Potter stopped by the Buskirk-Chumley Theater during his book tour of the newly released “Deadly Spin: An Insurance Company Insider Speaks Out on How Corporate PR Is Killing Health Care and Deceiving Americans.”
“We thought showing ‘Sicko’ would nicely complement the book tour,” Rob Stone’s wife and fellow advocate Karen Green Stone said.
Rob and Karen housed Potter during his weekend visit and organized the free event sponsored by Hoosiers for a Commonsense Health Plan.
John and Rosalie Neel are members of Hoosiers for a Commonsense and ushered the event.
“We’ve never seen ‘Sicko,’” Rosalie said. “We’re very excited.”
The couple, along with other ushers, wore shirts that quoted Dr. Martin Luther King Jr.:
“Of all the forms of inequality, injustice in health care is the most shocking and inhumane.”
The fronts of the shirts read “Medicare for All.”
“We’re on Medicare,” John said. “We get the quality that everyone should get.”

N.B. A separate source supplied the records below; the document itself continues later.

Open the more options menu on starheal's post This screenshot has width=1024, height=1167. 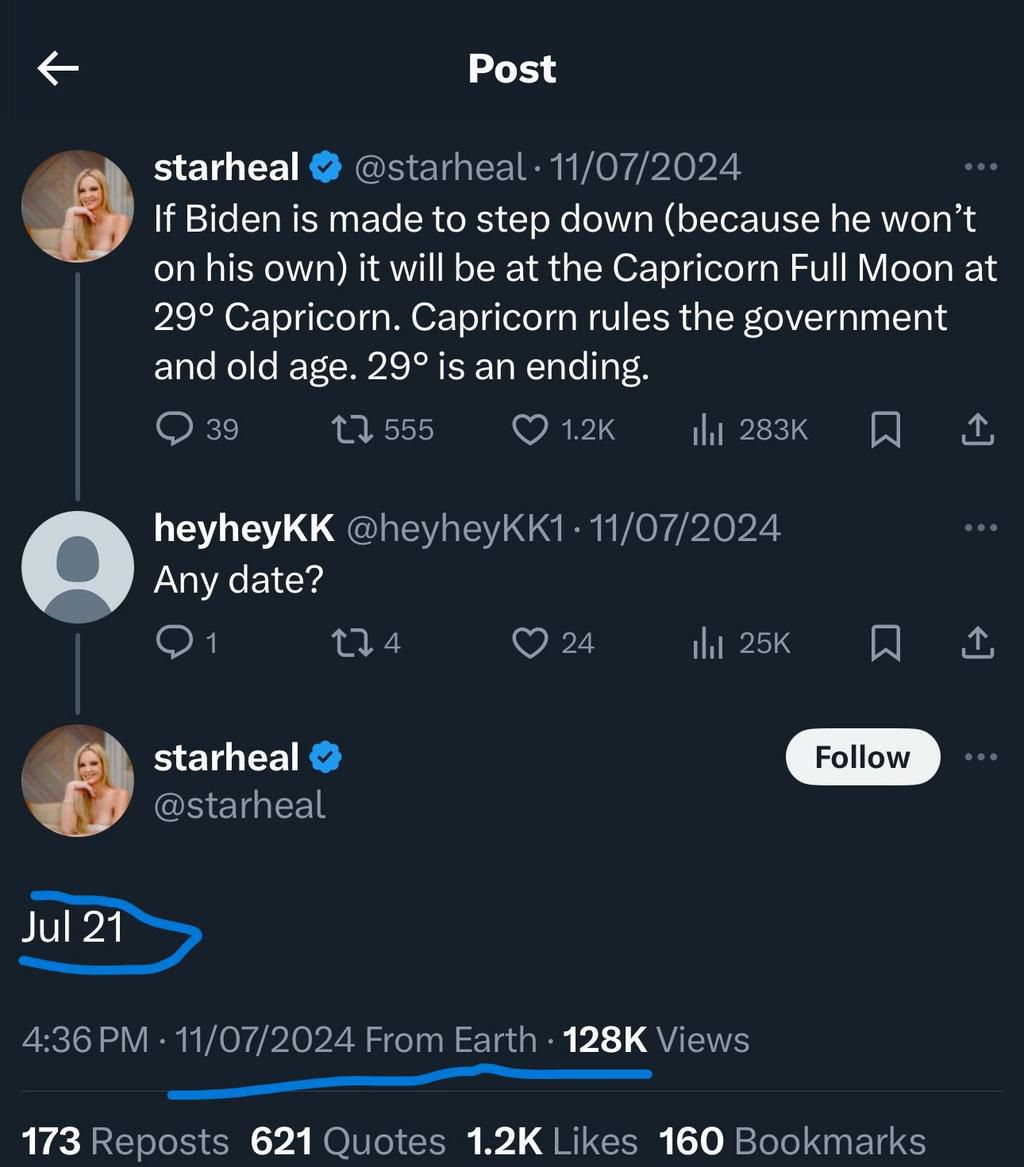[978, 167]
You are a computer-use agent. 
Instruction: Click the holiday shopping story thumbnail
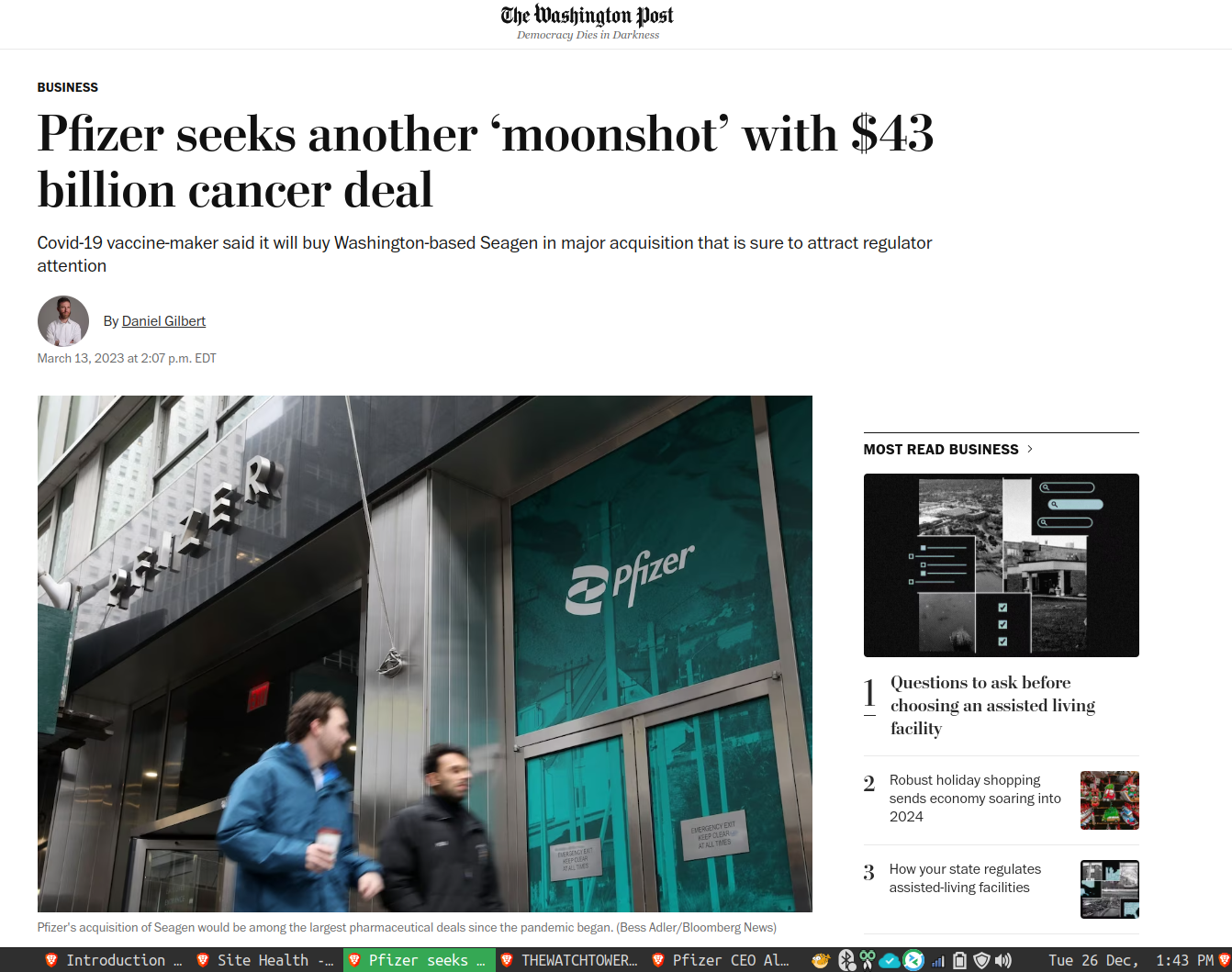pyautogui.click(x=1109, y=800)
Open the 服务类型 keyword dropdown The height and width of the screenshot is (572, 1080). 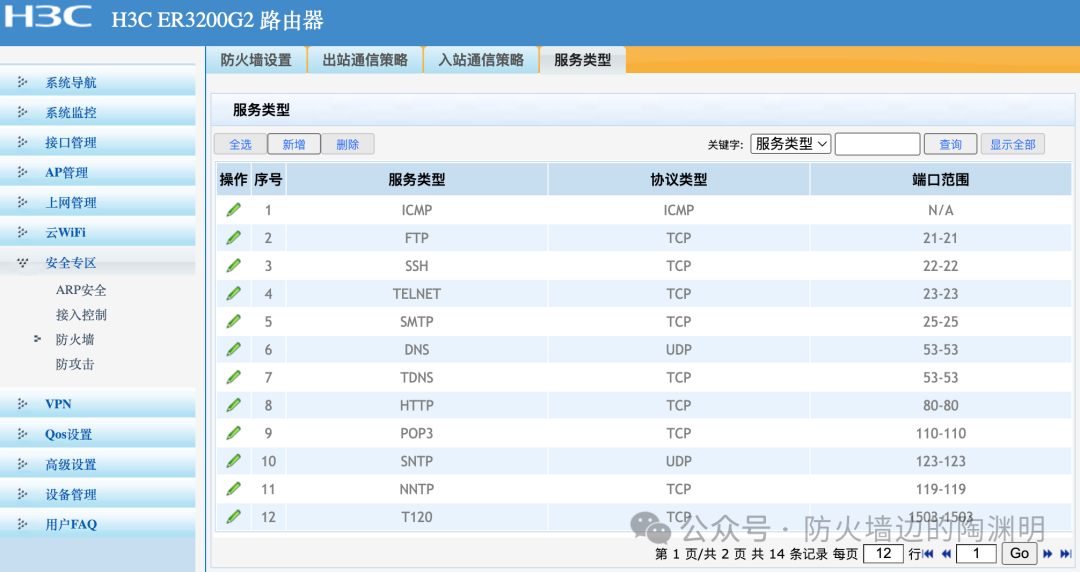[791, 144]

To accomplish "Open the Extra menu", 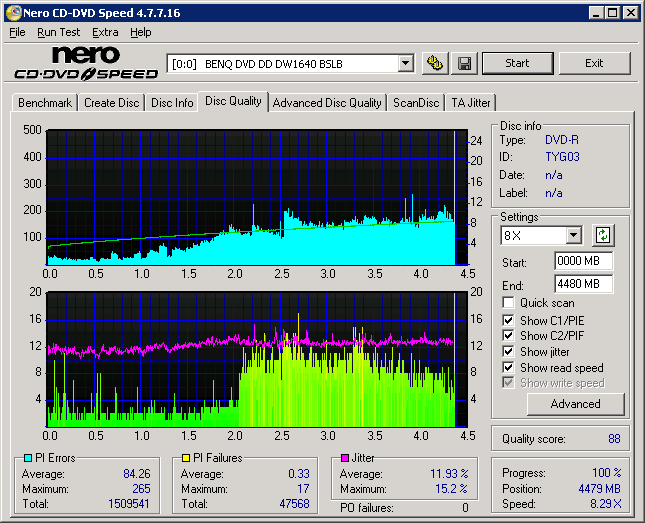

Although they receive full benefits from Medicare, they still firmly believe in the Hoosiers for a Commonsense mission.
“We went to our first meeting about a year and a half ago because of an ad in the paper,” John said. “We’ve been going ever since. One meeting is all it takes.”
As the Buskirk-Chumley house filled to more than 415 people, the largest attendance yet of Potter’s book tour, the anxiousness for the 3 p.m. showing of “Sicko” grew.
“The movie ‘Sicko’ itself is a wake-up call,” Potter said. “It is both emotionally affecting and effective. Michael Moore achieved his objective.”
Potter screened the film twice before its release in 2007, while he still held the PR executive position for CIGNA.
“I thought, ‘Oh my, I can’t believe he made a movie this accurate,’” he said. “I knew it’d be a challenge to discredit it.”
Potter confirmed the authenticity of the documentary, admitting that it uncovers a side of health care that most choose not to see.
“The arts have a significant role to play in communicating and reaching people,” he said. “You can reach people on an emotional level. The movie ‘Sicko’ does that.”